Reproduce the data below word for word, from its beginning through the line containing "will click(x=73, y=12).".
---------- DATA FOR THIS EXERCISE ----------
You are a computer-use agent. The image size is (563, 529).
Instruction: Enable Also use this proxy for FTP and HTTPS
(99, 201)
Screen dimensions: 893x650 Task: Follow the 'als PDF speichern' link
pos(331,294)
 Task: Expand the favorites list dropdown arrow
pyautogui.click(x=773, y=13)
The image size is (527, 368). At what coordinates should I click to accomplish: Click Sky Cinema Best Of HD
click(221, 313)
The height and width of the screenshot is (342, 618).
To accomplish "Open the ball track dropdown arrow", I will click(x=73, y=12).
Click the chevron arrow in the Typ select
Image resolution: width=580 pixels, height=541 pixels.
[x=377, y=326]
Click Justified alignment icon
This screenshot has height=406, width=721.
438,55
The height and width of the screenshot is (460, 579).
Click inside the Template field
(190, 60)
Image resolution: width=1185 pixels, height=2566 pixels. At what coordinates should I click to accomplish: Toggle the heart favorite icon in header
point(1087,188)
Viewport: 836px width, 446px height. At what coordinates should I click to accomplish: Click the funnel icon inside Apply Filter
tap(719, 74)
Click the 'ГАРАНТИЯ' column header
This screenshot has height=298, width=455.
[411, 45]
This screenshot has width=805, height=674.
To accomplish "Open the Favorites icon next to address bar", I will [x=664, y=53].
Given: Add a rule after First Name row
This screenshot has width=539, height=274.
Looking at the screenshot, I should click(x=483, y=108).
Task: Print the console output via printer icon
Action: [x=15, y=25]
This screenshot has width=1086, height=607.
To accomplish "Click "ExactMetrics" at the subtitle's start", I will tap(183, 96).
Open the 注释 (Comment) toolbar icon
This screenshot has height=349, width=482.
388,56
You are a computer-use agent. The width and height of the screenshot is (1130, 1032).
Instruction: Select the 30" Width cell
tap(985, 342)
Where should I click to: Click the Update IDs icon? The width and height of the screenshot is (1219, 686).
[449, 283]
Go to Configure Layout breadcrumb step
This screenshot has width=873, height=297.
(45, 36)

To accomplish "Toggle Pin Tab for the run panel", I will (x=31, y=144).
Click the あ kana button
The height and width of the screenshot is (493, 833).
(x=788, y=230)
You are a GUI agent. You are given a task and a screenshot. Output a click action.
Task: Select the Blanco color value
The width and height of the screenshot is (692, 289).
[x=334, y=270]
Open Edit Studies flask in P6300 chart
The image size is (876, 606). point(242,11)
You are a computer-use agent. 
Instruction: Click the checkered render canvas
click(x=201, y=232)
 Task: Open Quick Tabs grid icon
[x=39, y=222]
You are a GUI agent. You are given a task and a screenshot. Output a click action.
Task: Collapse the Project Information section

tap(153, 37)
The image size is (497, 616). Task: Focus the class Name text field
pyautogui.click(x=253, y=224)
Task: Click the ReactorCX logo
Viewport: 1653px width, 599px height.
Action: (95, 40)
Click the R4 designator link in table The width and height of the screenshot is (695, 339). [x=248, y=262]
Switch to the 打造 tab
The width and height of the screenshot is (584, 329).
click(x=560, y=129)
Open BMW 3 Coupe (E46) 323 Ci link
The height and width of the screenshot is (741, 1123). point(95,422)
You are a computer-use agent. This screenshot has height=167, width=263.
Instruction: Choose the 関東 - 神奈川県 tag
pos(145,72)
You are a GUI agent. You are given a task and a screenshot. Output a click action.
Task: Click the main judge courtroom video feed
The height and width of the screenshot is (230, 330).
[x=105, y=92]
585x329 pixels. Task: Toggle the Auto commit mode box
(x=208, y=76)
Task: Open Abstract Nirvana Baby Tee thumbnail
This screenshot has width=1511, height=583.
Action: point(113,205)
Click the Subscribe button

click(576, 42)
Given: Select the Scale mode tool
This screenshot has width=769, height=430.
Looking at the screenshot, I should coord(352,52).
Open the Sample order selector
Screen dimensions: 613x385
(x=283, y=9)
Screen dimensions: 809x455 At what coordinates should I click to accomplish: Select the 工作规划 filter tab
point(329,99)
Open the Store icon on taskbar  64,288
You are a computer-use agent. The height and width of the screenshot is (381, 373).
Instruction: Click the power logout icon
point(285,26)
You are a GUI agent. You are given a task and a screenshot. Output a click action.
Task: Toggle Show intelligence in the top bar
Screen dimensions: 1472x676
----------
| IN RESPONSE |
You are a computer-use agent. The image size is (563, 529).
Instruction: Enable Also use this proxy for FTP and HTTPS
(99, 201)
Screen dimensions: 893x650 Task: Follow the 'als PDF speichern' link
pos(331,294)
 Task: Expand the favorites list dropdown arrow
pyautogui.click(x=773, y=13)
The image size is (527, 368). At what coordinates should I click to accomplish: Click Sky Cinema Best Of HD
click(221, 313)
The height and width of the screenshot is (342, 618).
To accomplish "Open the ball track dropdown arrow", I will click(x=73, y=12).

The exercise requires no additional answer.